Items from a dataset
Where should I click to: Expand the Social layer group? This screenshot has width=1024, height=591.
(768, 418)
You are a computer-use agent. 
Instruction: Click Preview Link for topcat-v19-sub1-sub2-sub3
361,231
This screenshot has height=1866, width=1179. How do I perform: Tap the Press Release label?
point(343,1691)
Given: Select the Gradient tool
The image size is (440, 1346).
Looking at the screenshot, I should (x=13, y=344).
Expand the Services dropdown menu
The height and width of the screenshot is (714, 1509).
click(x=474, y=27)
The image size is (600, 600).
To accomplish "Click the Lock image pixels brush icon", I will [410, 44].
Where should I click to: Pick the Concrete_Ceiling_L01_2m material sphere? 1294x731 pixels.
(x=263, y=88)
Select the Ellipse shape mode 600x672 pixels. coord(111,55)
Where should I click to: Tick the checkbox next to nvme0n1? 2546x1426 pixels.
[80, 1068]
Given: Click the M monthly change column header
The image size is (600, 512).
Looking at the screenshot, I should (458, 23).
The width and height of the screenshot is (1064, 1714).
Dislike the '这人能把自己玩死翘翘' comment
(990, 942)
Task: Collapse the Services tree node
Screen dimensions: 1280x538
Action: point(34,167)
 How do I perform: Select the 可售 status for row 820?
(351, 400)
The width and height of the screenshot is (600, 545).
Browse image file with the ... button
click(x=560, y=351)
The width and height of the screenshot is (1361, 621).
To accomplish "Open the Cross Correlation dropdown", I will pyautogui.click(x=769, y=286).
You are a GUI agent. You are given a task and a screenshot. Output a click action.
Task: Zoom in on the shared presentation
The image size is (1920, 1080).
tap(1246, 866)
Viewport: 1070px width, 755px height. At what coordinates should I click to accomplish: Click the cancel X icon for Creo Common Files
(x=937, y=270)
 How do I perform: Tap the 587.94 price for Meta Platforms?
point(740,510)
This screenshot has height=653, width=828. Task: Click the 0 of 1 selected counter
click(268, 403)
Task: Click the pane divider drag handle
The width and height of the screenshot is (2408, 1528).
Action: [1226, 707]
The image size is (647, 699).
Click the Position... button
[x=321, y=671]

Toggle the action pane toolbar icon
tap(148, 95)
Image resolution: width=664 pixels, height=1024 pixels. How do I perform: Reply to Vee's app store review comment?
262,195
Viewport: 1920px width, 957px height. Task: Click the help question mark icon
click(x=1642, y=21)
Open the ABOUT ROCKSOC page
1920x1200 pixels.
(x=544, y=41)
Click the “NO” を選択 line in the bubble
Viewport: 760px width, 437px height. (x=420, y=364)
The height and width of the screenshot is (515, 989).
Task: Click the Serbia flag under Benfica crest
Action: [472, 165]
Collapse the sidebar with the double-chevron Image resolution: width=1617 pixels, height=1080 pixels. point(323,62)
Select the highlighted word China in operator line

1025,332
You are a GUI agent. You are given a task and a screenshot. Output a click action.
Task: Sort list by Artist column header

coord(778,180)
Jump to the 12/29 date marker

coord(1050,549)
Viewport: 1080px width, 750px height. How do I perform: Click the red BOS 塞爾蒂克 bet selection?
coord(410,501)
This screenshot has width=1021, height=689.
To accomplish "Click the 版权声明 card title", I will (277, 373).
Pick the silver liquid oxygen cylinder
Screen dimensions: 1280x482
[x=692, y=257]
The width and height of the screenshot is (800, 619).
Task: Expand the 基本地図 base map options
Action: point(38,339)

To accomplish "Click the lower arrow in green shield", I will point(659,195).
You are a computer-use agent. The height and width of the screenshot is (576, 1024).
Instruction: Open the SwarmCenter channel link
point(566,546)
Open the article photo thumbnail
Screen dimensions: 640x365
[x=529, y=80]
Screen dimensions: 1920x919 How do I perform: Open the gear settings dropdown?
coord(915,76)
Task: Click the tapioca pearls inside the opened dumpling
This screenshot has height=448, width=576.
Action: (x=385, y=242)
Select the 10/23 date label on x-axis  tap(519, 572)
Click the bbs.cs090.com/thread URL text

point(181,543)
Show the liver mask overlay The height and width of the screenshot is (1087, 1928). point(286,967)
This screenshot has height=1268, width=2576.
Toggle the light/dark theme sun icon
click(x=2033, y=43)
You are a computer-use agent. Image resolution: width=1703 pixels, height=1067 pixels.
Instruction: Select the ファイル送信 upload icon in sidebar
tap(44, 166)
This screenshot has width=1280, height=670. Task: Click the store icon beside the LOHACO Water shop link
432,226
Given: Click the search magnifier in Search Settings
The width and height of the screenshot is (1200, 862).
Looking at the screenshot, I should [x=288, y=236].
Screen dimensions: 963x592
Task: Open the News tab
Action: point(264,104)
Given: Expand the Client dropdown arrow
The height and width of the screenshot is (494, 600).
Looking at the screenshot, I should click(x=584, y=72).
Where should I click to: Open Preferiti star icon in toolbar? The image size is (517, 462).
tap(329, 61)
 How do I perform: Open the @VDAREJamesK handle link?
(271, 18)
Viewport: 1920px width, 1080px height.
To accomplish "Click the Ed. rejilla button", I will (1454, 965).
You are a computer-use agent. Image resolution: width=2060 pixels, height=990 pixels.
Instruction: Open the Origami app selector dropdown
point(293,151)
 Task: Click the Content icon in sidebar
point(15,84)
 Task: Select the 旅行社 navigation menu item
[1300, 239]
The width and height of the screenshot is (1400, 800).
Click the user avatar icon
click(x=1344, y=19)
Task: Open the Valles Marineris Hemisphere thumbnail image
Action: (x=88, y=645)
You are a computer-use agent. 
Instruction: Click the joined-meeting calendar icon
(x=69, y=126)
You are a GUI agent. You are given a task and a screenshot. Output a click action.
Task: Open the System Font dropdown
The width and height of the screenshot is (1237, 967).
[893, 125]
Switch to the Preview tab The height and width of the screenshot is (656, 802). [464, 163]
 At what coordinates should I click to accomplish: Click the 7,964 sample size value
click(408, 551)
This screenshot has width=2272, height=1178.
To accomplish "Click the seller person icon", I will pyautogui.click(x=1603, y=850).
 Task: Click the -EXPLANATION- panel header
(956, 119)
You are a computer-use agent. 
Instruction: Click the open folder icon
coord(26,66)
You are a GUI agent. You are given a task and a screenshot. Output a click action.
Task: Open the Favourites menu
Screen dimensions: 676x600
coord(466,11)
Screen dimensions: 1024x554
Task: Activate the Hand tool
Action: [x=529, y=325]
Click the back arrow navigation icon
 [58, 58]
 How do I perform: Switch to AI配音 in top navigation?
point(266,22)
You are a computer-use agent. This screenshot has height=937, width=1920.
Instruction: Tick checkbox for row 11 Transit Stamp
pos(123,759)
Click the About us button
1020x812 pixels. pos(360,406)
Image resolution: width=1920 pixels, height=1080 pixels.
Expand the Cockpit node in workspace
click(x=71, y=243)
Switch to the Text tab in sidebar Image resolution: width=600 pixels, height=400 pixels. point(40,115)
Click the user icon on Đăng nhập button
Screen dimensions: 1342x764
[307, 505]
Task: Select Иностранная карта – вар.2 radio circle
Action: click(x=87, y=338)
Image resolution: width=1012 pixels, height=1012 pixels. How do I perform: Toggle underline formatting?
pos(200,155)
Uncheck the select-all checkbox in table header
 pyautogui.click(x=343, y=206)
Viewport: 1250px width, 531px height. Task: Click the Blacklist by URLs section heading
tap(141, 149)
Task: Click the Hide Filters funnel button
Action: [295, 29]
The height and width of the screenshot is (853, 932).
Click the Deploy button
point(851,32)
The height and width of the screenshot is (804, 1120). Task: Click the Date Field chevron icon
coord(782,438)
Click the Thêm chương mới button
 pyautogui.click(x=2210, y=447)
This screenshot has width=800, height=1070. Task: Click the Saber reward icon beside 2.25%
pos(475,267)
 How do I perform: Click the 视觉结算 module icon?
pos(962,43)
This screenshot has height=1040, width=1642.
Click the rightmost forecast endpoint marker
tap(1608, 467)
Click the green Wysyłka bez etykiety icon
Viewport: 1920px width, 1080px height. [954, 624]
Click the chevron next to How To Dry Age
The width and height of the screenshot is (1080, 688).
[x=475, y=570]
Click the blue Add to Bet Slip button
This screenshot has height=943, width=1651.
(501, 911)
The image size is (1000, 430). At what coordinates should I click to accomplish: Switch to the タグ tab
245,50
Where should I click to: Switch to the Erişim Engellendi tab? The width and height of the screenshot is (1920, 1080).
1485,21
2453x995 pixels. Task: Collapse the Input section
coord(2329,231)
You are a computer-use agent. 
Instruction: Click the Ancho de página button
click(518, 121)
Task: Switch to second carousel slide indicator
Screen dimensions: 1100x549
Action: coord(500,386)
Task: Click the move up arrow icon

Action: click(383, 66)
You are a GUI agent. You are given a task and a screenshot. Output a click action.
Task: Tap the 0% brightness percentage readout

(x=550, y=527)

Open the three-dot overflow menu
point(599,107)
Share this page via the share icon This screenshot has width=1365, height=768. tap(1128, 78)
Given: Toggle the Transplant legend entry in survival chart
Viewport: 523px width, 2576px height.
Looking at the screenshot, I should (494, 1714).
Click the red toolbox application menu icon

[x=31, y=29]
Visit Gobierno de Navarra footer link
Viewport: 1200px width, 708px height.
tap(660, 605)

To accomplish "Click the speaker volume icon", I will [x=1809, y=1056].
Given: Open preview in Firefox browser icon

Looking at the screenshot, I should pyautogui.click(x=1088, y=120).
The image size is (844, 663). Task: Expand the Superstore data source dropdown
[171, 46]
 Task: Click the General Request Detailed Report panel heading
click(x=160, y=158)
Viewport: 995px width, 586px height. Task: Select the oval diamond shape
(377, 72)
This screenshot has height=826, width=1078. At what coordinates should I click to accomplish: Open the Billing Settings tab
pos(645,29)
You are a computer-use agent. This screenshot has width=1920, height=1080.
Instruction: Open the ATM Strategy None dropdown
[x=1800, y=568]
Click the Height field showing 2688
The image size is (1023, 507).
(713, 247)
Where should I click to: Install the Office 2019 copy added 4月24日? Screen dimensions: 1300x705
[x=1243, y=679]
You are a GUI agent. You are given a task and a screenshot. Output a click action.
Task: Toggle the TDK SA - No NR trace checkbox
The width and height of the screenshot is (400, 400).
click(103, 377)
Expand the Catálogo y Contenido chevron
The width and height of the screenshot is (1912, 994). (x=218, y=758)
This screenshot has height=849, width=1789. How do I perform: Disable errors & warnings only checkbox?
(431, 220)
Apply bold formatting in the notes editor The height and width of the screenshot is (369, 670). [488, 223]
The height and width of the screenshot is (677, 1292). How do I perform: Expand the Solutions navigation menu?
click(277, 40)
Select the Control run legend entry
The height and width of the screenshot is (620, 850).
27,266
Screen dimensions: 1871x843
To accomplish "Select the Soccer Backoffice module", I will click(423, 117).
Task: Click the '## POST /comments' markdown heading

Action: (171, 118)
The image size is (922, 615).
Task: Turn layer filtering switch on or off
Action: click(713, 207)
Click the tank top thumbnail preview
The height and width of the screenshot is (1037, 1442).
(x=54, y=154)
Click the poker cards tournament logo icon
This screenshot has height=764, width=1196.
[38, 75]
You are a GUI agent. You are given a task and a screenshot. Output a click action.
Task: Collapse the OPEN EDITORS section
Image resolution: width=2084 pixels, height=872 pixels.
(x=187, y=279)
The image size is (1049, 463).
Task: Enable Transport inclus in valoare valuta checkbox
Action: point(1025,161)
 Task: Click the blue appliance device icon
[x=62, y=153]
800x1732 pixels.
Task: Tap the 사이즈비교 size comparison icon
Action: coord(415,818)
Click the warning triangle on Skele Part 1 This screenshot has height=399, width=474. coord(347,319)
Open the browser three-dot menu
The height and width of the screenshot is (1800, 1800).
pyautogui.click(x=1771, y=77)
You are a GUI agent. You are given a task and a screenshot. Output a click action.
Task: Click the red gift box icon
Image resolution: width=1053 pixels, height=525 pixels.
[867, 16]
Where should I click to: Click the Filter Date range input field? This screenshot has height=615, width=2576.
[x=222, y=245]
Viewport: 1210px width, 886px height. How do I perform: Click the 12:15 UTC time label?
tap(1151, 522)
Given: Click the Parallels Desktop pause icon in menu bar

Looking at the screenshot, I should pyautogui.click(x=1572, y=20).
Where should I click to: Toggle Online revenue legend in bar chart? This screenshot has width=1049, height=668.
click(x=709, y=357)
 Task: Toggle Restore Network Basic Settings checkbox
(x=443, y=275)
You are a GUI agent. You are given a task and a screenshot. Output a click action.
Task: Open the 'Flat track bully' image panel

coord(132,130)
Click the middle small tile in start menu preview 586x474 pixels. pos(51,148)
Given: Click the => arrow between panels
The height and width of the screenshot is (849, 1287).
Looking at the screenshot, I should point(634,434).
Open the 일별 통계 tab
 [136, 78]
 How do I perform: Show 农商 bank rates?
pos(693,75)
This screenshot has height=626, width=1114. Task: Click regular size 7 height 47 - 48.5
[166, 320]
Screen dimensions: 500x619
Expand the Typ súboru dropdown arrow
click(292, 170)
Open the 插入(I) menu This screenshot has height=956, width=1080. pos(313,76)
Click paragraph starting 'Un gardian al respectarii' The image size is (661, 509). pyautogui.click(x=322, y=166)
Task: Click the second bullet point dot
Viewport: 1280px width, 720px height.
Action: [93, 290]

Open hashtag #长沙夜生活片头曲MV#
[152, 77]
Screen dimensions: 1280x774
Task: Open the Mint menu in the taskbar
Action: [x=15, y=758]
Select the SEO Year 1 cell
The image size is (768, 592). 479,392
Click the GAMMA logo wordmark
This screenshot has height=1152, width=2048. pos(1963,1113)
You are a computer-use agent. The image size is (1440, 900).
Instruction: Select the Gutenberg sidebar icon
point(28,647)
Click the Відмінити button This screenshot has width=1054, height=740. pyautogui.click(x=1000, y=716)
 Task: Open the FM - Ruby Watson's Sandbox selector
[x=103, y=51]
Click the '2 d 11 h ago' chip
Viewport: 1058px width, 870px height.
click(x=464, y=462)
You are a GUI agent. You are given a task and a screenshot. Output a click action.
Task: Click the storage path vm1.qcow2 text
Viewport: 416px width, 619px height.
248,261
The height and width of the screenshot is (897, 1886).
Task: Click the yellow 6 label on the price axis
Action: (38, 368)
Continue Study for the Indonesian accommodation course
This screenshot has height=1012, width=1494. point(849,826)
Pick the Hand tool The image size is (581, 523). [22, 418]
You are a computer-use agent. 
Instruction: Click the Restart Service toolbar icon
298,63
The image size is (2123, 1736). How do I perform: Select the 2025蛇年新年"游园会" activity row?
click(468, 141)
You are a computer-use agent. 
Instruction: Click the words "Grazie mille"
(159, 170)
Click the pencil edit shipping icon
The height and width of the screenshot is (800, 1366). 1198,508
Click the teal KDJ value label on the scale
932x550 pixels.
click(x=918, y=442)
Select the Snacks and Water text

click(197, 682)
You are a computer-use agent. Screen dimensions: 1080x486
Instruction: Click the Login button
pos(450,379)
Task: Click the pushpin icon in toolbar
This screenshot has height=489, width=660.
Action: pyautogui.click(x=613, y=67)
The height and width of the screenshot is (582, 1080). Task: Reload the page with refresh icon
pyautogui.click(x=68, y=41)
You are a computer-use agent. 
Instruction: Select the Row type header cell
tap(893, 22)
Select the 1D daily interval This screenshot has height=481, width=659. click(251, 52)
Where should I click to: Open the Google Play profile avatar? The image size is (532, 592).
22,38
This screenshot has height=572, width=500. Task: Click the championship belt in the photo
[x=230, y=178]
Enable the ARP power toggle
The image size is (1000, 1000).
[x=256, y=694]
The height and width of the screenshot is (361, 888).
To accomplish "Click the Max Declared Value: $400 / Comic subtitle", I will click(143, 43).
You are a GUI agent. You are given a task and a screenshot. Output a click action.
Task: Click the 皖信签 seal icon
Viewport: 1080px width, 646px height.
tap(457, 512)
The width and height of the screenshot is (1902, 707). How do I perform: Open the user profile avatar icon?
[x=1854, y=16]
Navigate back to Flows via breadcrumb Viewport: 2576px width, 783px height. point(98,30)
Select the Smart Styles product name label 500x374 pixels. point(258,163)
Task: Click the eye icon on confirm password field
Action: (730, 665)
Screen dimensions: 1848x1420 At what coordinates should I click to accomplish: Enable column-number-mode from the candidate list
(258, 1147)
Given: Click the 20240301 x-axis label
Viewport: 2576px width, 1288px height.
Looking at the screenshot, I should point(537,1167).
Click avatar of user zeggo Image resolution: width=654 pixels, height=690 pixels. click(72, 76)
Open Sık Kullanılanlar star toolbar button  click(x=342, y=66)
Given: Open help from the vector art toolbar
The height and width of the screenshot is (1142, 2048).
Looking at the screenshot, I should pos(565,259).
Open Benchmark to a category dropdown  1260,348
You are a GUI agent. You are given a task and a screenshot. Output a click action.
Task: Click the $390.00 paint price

## Set exercise
Print the lines of the listing above, from its first line through the line containing "tap(1246, 866)", inclusive, without changing anything.

## Solution
Where should I click to: Expand the Social layer group? This screenshot has width=1024, height=591.
(768, 418)
You are a computer-use agent. 
Instruction: Click Preview Link for topcat-v19-sub1-sub2-sub3
361,231
This screenshot has height=1866, width=1179. How do I perform: Tap the Press Release label?
point(343,1691)
Given: Select the Gradient tool
The image size is (440, 1346).
Looking at the screenshot, I should (x=13, y=344).
Expand the Services dropdown menu
The height and width of the screenshot is (714, 1509).
click(x=474, y=27)
The image size is (600, 600).
To accomplish "Click the Lock image pixels brush icon", I will [410, 44].
Where should I click to: Pick the Concrete_Ceiling_L01_2m material sphere? 1294x731 pixels.
(x=263, y=88)
Select the Ellipse shape mode 600x672 pixels. coord(111,55)
Where should I click to: Tick the checkbox next to nvme0n1? 2546x1426 pixels.
[80, 1068]
Given: Click the M monthly change column header
The image size is (600, 512).
Looking at the screenshot, I should (458, 23).
The width and height of the screenshot is (1064, 1714).
Dislike the '这人能把自己玩死翘翘' comment
(990, 942)
Task: Collapse the Services tree node
Screen dimensions: 1280x538
Action: point(34,167)
 How do I perform: Select the 可售 status for row 820?
(351, 400)
The width and height of the screenshot is (600, 545).
Browse image file with the ... button
click(x=560, y=351)
The width and height of the screenshot is (1361, 621).
To accomplish "Open the Cross Correlation dropdown", I will pyautogui.click(x=769, y=286).
You are a GUI agent. You are given a task and a screenshot. Output a click action.
Task: Zoom in on the shared presentation
The image size is (1920, 1080).
tap(1246, 866)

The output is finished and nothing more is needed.